**Action item**
Using the listing that follows, filter out every line lacking the string "email" and return the rest.

++++++++++++++++++++

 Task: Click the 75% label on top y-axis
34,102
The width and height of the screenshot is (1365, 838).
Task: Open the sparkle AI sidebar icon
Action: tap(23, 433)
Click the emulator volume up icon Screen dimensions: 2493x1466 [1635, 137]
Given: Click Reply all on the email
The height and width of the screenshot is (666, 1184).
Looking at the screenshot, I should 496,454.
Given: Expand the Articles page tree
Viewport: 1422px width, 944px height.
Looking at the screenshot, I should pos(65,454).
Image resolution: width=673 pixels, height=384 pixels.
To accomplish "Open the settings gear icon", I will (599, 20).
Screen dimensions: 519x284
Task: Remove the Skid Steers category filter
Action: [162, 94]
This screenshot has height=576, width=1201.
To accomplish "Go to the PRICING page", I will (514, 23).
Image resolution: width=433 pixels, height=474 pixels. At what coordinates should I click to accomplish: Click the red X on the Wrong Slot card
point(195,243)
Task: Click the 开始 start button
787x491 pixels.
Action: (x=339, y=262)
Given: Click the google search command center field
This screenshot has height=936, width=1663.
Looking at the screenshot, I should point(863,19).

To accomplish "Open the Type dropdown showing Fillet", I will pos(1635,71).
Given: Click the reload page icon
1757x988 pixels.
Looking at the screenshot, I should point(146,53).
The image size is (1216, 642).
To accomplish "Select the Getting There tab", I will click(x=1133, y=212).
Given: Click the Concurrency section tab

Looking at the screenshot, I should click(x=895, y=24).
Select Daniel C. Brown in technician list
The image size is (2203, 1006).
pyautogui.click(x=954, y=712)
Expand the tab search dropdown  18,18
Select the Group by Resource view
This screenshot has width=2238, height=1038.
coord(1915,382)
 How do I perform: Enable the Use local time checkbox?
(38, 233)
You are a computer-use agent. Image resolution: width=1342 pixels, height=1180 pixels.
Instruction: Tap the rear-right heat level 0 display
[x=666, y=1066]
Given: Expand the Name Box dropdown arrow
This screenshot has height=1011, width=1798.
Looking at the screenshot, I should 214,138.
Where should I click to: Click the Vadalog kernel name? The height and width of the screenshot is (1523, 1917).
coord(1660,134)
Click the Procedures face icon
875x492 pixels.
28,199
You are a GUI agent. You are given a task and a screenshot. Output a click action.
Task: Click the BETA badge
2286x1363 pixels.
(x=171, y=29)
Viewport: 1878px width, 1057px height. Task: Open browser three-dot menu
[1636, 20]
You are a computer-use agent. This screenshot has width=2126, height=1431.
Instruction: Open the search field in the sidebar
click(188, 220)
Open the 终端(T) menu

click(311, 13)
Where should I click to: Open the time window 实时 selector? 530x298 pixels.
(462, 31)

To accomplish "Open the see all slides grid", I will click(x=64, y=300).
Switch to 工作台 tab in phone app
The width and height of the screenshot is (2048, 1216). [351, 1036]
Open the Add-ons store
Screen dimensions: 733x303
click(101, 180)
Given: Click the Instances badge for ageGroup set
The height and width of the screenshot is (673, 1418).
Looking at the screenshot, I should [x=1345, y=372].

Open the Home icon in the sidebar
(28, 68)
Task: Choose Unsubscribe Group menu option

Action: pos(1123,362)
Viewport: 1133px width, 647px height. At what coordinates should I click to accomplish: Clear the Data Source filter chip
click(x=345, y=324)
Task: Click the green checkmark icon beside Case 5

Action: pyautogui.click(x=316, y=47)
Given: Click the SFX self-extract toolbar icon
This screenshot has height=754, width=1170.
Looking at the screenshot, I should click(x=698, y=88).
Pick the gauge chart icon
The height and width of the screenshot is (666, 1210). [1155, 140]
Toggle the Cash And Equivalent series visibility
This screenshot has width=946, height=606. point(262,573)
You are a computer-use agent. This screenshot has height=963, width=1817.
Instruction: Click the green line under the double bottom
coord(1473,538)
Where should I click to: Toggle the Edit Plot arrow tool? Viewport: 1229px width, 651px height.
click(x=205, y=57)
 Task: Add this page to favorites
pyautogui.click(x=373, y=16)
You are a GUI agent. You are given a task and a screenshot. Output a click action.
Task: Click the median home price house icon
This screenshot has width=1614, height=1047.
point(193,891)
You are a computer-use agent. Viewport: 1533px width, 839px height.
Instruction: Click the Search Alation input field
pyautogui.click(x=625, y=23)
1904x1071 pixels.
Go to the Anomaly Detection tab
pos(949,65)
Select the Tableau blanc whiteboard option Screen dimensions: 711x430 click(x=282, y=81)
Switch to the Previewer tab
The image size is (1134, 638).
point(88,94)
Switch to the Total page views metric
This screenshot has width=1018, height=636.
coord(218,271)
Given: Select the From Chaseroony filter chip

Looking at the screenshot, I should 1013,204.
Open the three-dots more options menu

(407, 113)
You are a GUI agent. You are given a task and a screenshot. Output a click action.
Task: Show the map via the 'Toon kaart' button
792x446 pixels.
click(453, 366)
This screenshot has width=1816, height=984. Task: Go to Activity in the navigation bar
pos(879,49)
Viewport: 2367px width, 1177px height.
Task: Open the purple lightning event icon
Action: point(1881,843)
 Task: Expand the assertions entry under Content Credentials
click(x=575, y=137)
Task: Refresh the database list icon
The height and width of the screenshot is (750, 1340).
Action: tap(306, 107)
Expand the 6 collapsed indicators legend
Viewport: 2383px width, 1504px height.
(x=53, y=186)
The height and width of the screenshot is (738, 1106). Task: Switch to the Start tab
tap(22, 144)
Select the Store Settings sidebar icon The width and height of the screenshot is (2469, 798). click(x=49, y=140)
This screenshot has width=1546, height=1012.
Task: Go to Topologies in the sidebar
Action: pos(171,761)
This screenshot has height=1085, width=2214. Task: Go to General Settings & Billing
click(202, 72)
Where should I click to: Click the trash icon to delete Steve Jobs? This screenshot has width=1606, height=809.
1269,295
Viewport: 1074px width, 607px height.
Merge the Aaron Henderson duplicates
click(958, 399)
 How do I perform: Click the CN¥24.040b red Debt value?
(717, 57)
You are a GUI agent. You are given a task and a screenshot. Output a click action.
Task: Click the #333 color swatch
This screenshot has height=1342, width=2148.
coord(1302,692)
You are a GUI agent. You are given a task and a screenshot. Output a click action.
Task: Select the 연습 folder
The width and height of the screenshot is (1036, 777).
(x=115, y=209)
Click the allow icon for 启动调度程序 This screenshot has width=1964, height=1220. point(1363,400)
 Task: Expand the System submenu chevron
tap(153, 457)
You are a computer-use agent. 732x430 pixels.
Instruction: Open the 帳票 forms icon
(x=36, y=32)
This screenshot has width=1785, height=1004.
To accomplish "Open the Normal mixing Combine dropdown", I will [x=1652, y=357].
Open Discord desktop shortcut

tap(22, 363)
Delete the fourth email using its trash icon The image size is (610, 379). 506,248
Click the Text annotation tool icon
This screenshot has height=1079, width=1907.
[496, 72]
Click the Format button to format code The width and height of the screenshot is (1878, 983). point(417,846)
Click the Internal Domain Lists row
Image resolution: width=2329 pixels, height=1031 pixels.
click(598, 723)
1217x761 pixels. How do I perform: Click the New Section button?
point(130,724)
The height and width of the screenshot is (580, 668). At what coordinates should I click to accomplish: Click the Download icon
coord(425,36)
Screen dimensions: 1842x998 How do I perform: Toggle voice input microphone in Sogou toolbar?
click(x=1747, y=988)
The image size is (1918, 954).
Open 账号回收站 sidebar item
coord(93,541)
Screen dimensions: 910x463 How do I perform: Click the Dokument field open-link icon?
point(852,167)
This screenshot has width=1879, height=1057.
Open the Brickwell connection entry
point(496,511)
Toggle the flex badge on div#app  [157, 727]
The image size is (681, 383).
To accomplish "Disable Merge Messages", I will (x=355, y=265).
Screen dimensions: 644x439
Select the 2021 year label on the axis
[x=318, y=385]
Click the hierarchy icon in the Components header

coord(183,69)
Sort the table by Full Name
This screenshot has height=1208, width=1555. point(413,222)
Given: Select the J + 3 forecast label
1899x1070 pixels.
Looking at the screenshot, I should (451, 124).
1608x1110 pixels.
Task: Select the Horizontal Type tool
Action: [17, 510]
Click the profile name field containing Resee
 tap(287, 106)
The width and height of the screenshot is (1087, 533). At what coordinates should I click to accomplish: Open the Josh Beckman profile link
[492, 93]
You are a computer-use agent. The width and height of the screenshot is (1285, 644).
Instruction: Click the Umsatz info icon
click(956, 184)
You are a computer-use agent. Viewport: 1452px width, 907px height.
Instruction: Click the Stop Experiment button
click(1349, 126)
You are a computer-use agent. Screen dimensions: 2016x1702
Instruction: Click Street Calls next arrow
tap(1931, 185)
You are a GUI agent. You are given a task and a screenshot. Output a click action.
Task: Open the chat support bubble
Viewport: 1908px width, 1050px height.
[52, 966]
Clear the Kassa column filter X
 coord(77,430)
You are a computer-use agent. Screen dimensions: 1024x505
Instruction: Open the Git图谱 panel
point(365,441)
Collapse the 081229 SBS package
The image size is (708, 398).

++++++++++++++++++++

**Output**
Given: Click Reply all on the email
Delete the fourth email using its trash icon The image size is (610, 379). 506,248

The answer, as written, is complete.